AIM OF THE TASK — No pictures should appear in the copy. Reproduce exactly the lines from the one containing "Task: Click the 绊线入侵;区域入侵 value cell" through the end of the material below.

== == ==

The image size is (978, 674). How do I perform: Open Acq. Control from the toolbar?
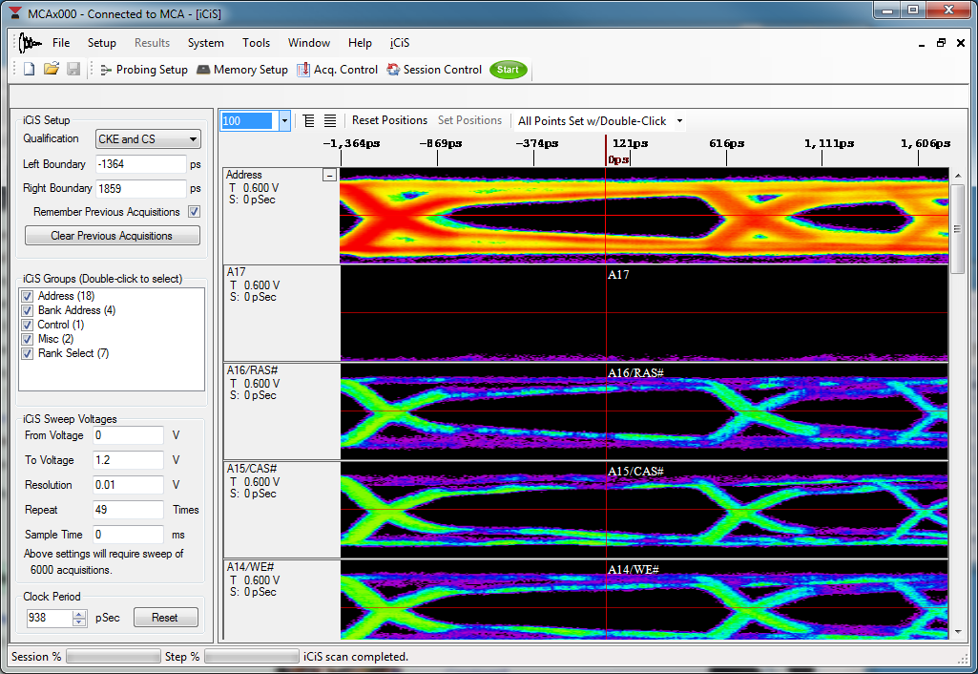337,70
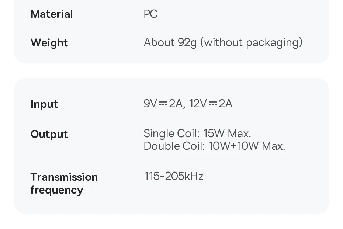Viewport: 343px width, 229px height.
Task: Click the Weight label
Action: click(x=49, y=43)
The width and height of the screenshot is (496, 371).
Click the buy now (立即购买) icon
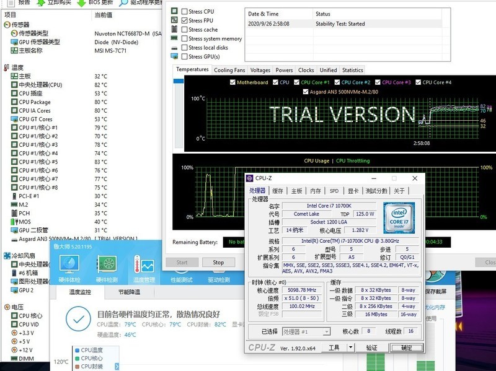(41, 3)

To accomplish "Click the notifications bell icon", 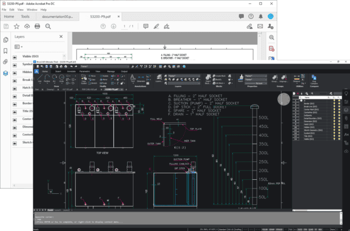I will pyautogui.click(x=261, y=16).
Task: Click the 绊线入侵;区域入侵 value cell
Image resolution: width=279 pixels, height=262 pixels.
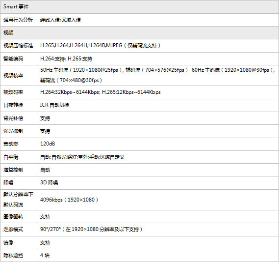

== == ==

FINISHED TASK —
Task: Click the 绊线入侵;区域入侵 value cell
Image resolution: width=279 pixels, height=262 pixels.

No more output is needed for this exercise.